Abstract: The shortage of water resources in Xinjiang has become seriously restricted the oasis agriculture and the whole national economy sustainable development. The application of water-saving irrigation technologies for water resources in Xinjiang region on serious has a significant and profound influence. In recent years, water-saving irrigation technologies in Xinjiang agricultural production in developing rapidly, in cotton production, especially under-film drip irrigation technology promotion, but most popular film of the resulting contamination problem seriously affect the sustainable development of agriculture in Xinjiang. Compared with under-film drip irrigation technique, subsurface drip irrigation technology because of lower moist soil and shallow dry soil isolated from the dry air, without using film will achieve the purpose of inhibiting evaporation, plastic mulch pollution problem does not exist, thus being the best partner in xinjiang cotton planting area. But the clogging of emitters, eliability and uniformity of dropping, and seedling emergence and seedling stage are the three problems of obstacling to popularize SDI in large area. This paper put forward cotton transplanting without film techniques is combined SDI technology formed a new integrated innovation technology—no film transplanting SDI. With 2 years cultivation experiment, this essay confirmed the feasibility of this technology, and the water consuming law of no film transplanting subsurface drip irrigation cotton, no film transplanting subsurface drip irrigation schedule suitable for north of Xinjiang is determined primarily.
The main conclusions and research achievements are as follows:
(1) According to the different stages of cotton cultivation processing various ecological parameters of each detail, think of seedling transplanting techniques of subsurface drip cotton growth has positive function to maintain high in subsurface drip irrigation water utilization efficiency on the basis of cotton yield and water to improve productivity. Cotton transplanting not using drip irrigation underground mulch, even a little cotton seed cotton yield and improve quality. No film transplanting techniques in subsurface drip irrigation technology combining application in xinjiang cotton production efficiency, with the increase of water-saving and environmental benefits.
(2) Using 450-488 mm of large and many frequent irrigation quota for cotton growth, leaf development, main budding, flowering, boll early and open bolls more, thus contributing to the development of cotton stable gains a higher yield.

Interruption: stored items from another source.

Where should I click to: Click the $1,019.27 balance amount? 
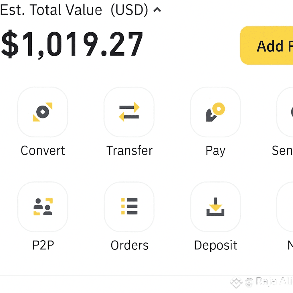[x=72, y=44]
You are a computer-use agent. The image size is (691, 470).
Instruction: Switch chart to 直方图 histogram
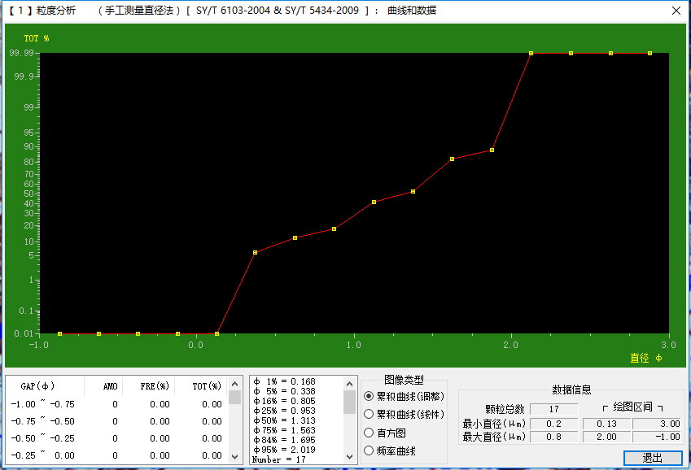point(370,433)
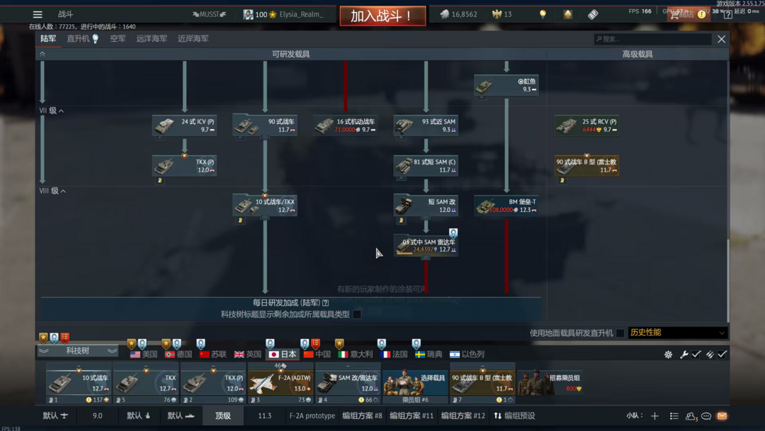
Task: Toggle 使用地面载具研发直升机 checkbox
Action: coord(621,333)
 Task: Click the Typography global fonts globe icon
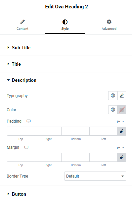click(x=113, y=95)
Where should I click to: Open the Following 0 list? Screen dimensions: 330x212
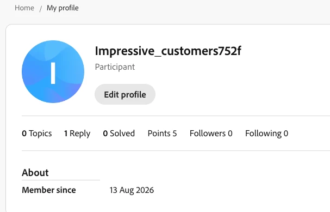coord(266,134)
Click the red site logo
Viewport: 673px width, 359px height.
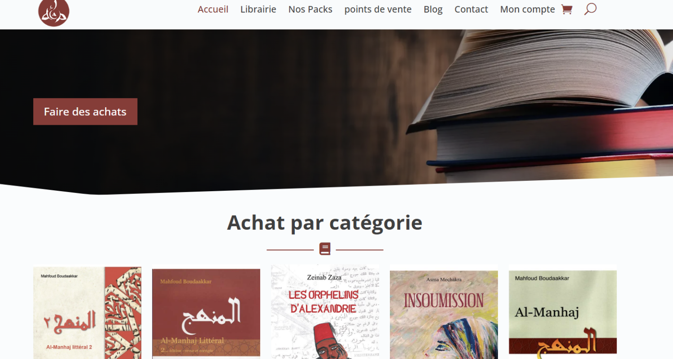click(x=54, y=12)
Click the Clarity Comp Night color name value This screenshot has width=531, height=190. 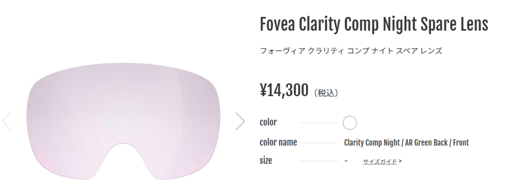406,143
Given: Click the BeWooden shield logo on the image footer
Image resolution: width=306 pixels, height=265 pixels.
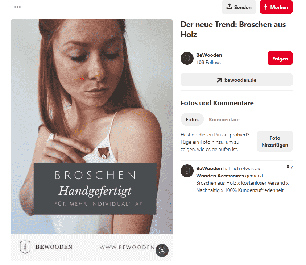Looking at the screenshot, I should [25, 247].
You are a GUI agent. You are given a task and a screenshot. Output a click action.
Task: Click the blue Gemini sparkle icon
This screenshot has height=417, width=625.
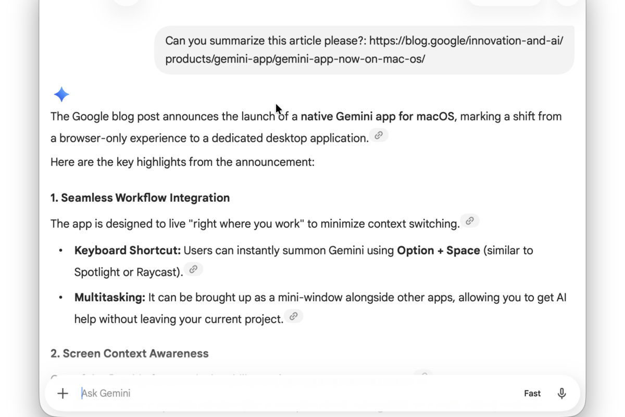61,94
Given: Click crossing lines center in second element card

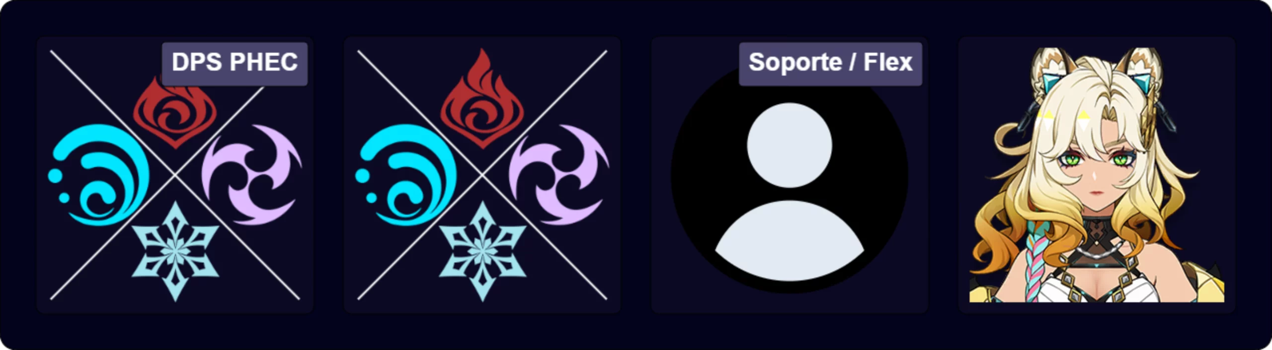Looking at the screenshot, I should point(482,175).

(3) From seedling to open bolls stage, water consuming layer is deeper in different degree, different irrigation quota of no film transplanting SDI cotton at different stages of dynamic changes of different soil moisture content, the influence of small water irrigation quota will prompt the deep layer of cotton. For the whole growth period water consuming law of no film transplanting SDI cotton, different treatments are presented the law of first strength and minish later; The influence of different irrigation frequency for high irrigation quota of soil moisture Dynamic variation is larger, it is smaller to the lower irrigation quota , the main variation affect the moisture changes in shallow soil; The influence of different irrigation frequency of each irrigation quota processing district cotton water consuming law is mostly on buding stage.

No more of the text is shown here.